Fuki gave him a sad smile. "Yashido is right. Yutaka has entered the mind of his creation. Not even we could go where he is going. Only he knows how to get inside and back out again without losing himself."
His creation? Watari had created... Mother?
His disbelief must have shown because Fuki nodded. "He was our Chief Researcher before he left. Watari was one of us."
He had been a General, Tatsumi thought faintly. Enma's name...
He pushed those thoughts aside. Now wasn't the time to be influenced by this. Now was not the time to think about possible connections, implications or explanations. Now was the time to act.
"I want to see him!" he demanded.
The tall, broad-shouldered man chuckled derisively. "He might have let you come here, deactivating the really big defenses, but there's still us."
Watari had... deactivated the defenses... for him?
The shadows congealed more at the veiled threat of the other man. Tatsumi pushed his glasses slowly up his nose.

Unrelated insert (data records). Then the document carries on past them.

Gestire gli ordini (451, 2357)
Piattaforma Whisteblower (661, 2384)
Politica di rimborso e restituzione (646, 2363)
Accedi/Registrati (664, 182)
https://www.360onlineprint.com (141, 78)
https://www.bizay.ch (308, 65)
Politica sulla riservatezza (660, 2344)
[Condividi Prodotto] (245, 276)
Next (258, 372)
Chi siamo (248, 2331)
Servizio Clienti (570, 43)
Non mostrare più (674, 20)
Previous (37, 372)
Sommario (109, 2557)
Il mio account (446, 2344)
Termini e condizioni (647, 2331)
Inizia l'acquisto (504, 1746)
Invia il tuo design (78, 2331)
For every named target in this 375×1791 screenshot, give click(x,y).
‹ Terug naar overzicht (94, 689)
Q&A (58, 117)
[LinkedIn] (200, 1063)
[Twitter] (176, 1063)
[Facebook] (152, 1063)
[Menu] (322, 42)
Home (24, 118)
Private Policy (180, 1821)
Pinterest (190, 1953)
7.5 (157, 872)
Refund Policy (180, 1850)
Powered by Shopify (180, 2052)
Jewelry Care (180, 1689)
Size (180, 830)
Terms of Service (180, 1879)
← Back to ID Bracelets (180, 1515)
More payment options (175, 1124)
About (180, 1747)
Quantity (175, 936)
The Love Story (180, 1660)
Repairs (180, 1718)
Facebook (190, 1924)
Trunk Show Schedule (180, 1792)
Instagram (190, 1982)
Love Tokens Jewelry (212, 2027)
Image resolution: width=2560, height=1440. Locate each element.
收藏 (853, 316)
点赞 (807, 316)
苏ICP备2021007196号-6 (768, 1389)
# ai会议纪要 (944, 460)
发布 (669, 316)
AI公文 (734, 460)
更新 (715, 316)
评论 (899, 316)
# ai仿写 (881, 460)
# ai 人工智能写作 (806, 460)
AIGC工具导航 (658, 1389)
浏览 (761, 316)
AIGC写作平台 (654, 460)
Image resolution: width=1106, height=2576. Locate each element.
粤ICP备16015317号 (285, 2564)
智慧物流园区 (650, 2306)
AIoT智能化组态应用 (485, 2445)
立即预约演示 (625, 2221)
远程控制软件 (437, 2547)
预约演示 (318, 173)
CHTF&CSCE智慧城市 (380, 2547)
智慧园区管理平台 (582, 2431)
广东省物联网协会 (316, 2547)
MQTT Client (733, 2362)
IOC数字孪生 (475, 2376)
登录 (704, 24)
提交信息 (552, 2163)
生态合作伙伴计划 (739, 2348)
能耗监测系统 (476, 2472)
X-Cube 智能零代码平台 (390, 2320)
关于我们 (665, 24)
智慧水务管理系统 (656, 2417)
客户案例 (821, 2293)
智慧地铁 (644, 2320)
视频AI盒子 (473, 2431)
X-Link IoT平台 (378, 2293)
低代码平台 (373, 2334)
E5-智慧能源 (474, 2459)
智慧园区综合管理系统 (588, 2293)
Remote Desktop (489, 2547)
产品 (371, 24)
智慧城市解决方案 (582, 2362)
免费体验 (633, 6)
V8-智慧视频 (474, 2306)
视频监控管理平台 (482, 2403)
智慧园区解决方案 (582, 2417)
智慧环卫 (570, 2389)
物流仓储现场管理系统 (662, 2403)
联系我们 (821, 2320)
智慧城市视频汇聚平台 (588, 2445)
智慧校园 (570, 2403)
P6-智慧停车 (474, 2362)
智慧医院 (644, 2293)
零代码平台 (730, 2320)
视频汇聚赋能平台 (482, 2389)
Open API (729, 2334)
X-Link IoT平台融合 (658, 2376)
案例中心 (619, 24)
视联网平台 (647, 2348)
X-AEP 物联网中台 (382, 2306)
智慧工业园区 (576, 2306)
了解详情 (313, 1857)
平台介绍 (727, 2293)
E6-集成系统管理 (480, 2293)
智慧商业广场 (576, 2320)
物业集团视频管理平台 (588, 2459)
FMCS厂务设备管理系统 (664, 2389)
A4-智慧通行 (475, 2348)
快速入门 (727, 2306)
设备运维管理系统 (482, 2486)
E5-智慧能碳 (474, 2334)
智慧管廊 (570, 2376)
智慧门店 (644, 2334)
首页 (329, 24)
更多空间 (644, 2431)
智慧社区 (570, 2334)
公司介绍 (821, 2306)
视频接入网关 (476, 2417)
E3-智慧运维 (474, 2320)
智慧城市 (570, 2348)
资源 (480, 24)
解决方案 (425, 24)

"I wouldn't recommend angering me," he replied politely.
The bigger man grinned nastily. "Why? You think you can get past us? Because that's what you have to do. Watari is one of us and he belongs to us, whatever he came here for."
The expression in Tatsumi's eyes turned glacial at the words of ownership. "Watari doesn't belong to anybody," he snarled.
"He sold himself to the project," the younger man only said with a slight sneer. "He came back and that is enough for me. He is part of the system and he won't ever be free of Mother. Neither of us. He is where he belongs and you will leave now."
The shadows trembled with tension, about to be unleashed.
"I don't think so," Tatsumi whispered harshly.
"The Shadow Master has spoken," the other man mocked. "Well, Mr. Secretary-- and yes, we know who you are-- let's see what you have."
Tatsumi's smile was feral.
It had been a while since he had truly fought with his shadows, the last time against Muraki, and even that hadn't required much power. He felt them twitch under his restraint, ready to be unleashed.
"Gladly," he murmured.
° ° °
In an instant, the world had changed.
First there had been nothing but blackness, then the lights came back, rushing by like some kind of simulator game, streaks of blue, white and red, merging, twisting, spiraling. Little yellow and green bubbles and stars popped up, exploding, spraying grains of light, then dying again.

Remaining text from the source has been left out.